◆ Material to process:
——
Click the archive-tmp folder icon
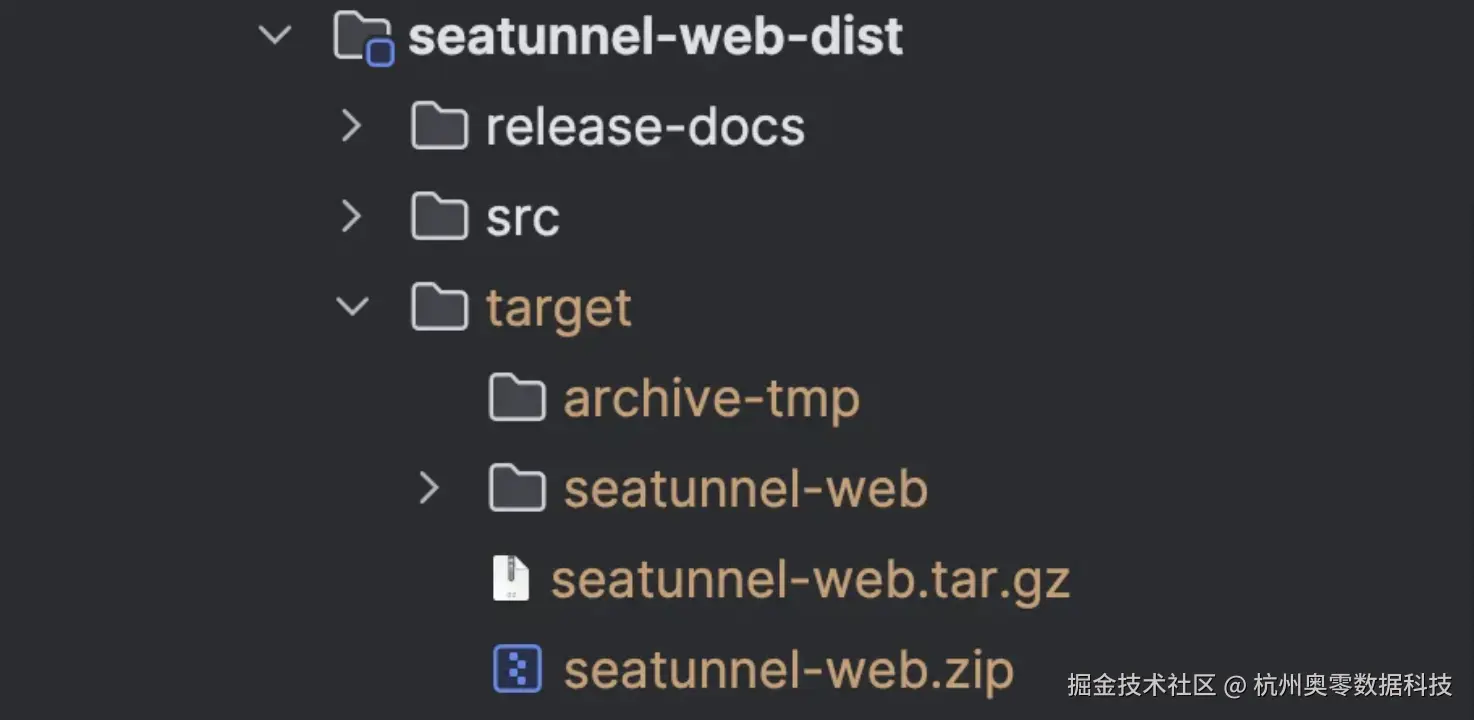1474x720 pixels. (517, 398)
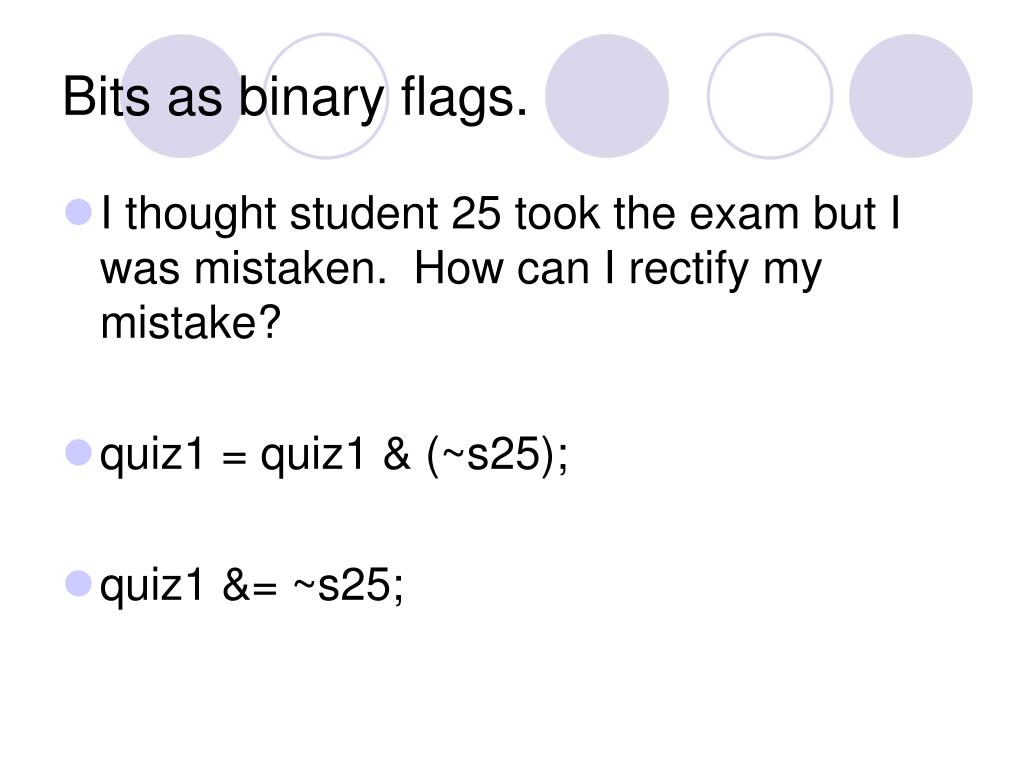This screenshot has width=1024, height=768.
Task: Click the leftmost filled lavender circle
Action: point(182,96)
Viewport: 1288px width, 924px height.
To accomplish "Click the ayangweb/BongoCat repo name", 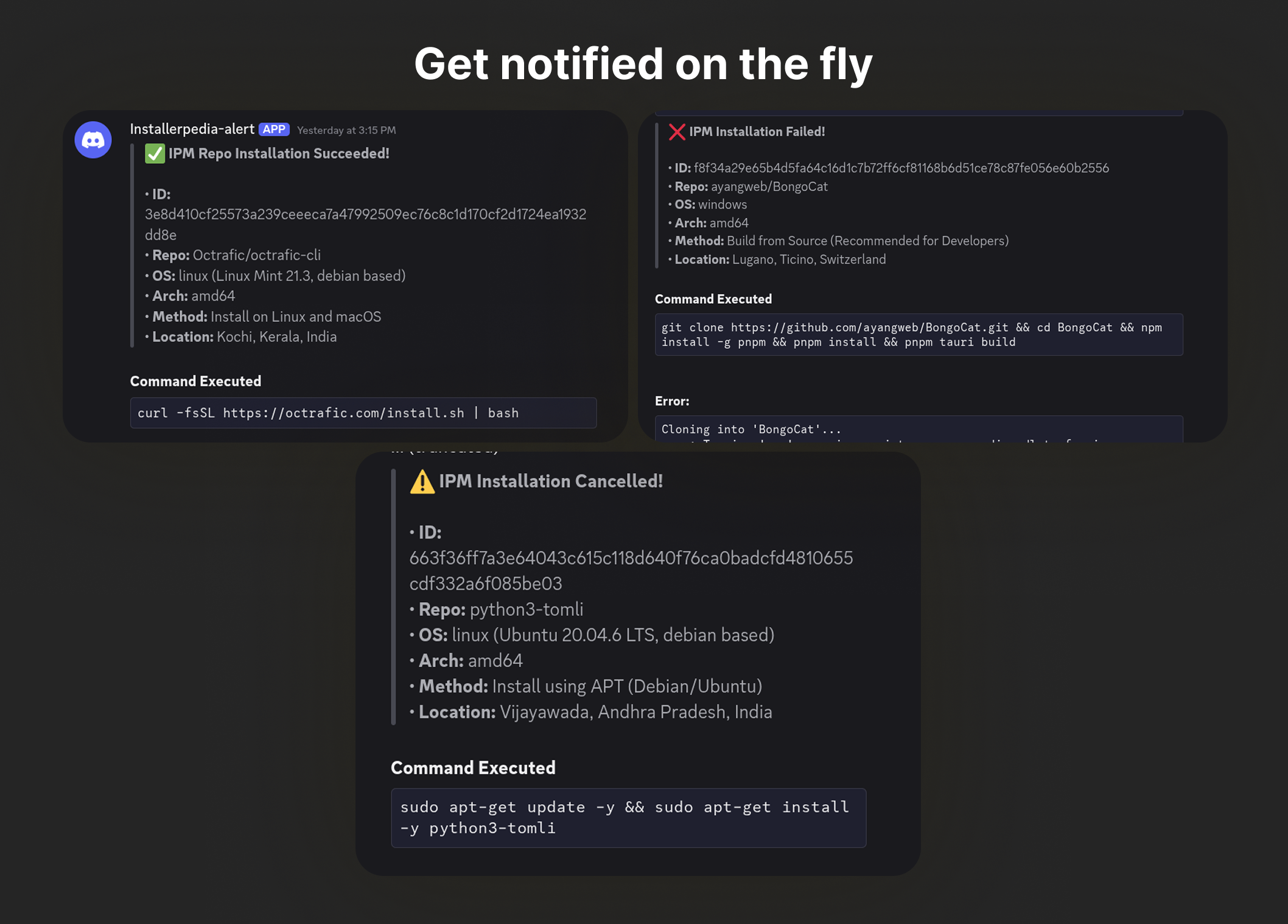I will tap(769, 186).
——
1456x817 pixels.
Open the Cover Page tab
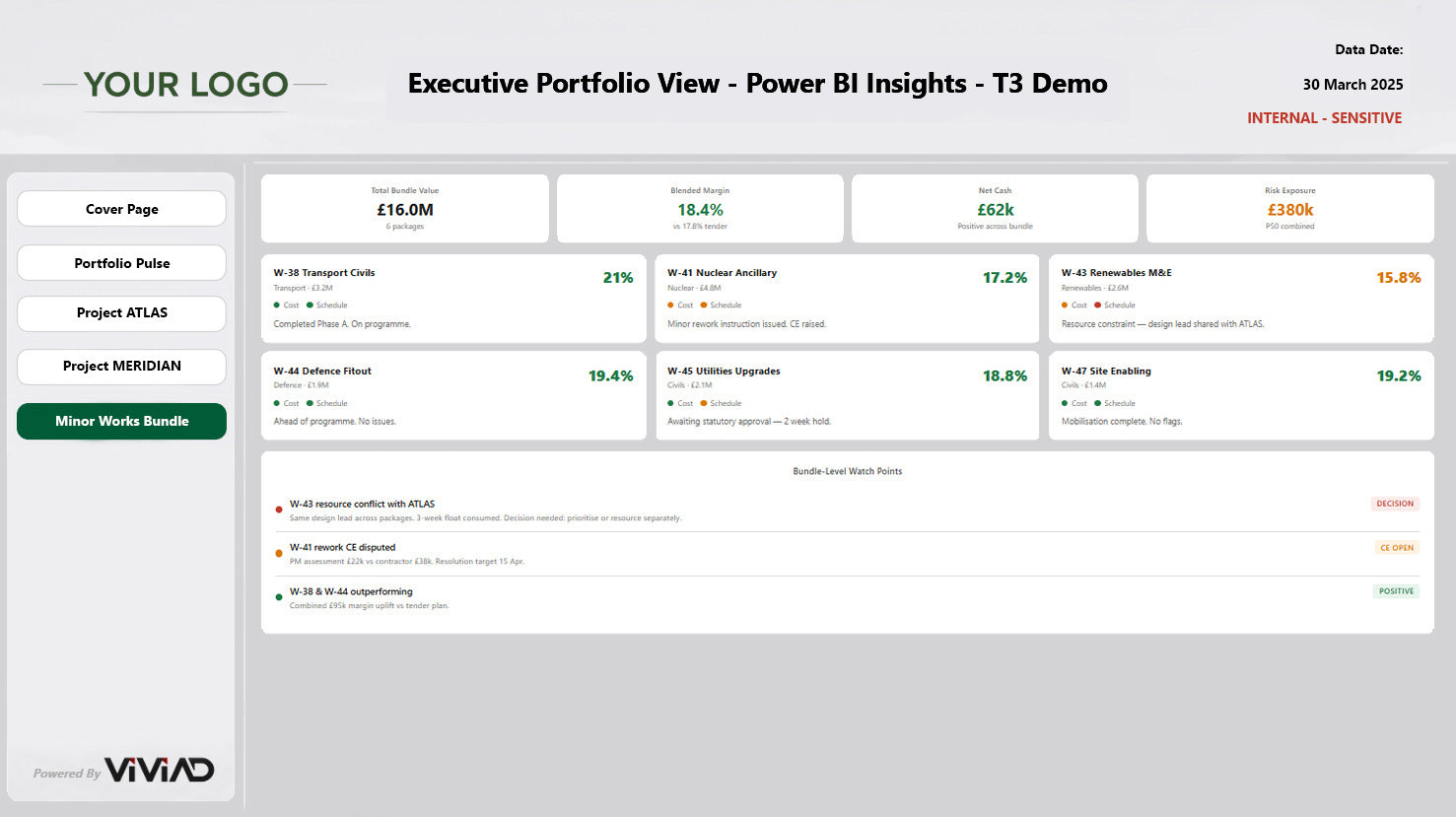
——
◆ What you will do: I would like the exact lines from the data above, starting with the one that holds "Click the archive-tmp folder icon" and going on through the one that holds "Viewport: 1288px width, 924px height.", without the pictures.

◆ Your solution:
Click the archive-tmp folder icon
1474x720 pixels. (517, 398)
This screenshot has width=1024, height=768.
Task: Click the leftmost filled lavender circle
Action: point(182,96)
Viewport: 1288px width, 924px height.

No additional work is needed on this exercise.